** Start Given passage **
Why should you choose a hot-runner mold system over a cold-runner mold system (or vice versa)? Each type of molding system has unique features that help determine exactly which one is best for you.
Cold-Runner Mold Systems
Called a cold-runner mold system because the runners are the same temperature as the molds, there are two types of cold-runner systems: a three-plate system and a two-plate system.
Three-plate systems allow the part to be ejected from the runner without an ejection system, but are a little more complicated than a two-plate system, which does require an ejection system to remove the part and the runner from the mold. Two-plate systems can handle most molds, however a three-plate system is friendlier when it comes to complex designs.
In a cold-runner mold system, the runner has to be larger than the part. Otherwise, you run the risk of underfilling the mold. One big advantage over a hot-runner system is the ability to use more types of polymers without concern for heat sensitivity.
Cold runners are less expensive than hot runners and are easily maintained as well, but they can create waste unless you can recycle or melt down the extra material.
Pros and Cons of Cold Runner System
- Few restrictions on types of polymers
- Easy to maintain
- Easy to change colors
- Runners have to be removed
- Takes longer than a hot-runner system
- Creates waste >> read more on reducing injection mold waste and scrap.
Hot-Runner Mold Systems
There are two types of hot-runner mold systems, both of which use two plates heated by a manifold system. Externally heated molds allow you to use more heat-sensitive polymers while internally heated molds generate better flow control. Depending on your materials and applications, you may prefer (or need) one type over the other.
** End Given passage **
** Start Data shown **
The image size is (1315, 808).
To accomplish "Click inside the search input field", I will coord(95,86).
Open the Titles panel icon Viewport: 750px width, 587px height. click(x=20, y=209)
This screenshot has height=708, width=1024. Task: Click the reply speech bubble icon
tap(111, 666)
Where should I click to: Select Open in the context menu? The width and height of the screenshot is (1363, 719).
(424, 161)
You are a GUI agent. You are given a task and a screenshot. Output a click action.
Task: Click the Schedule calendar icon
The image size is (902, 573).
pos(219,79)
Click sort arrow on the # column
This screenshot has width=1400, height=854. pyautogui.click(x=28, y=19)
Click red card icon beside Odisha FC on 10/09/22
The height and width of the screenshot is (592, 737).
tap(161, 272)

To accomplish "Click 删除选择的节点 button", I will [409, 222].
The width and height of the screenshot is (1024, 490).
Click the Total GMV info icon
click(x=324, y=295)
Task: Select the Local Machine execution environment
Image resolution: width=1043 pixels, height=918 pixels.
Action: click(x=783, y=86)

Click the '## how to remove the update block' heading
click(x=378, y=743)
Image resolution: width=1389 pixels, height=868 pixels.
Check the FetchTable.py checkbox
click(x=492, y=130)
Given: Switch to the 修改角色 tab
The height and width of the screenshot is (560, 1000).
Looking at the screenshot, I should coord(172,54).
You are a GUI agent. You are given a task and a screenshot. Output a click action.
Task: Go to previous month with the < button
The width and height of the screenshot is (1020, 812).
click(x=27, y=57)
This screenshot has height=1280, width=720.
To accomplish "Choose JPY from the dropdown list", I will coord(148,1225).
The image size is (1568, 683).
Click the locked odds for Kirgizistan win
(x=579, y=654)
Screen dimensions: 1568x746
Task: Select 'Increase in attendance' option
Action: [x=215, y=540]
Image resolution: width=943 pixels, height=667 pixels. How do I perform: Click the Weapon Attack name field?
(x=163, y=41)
** End Data shown **
*Exercises to complete*.
1. In the passage on mold systems, what are the two types of cold-runner systems?
2. Swap "colors" for "hues" and write out the mold systems passage from "Pros and Cons" to "waste and scrap.".

*Outputs for the tasks*.
1. A three-plate system and a two-plate system.

2.
Pros and Cons of Cold Runner System
- Few restrictions on types of polymers
- Easy to maintain
- Easy to change hues
- Runners have to be removed
- Takes longer than a hot-runner system
- Creates waste >> read more on reducing injection mold waste and scrap.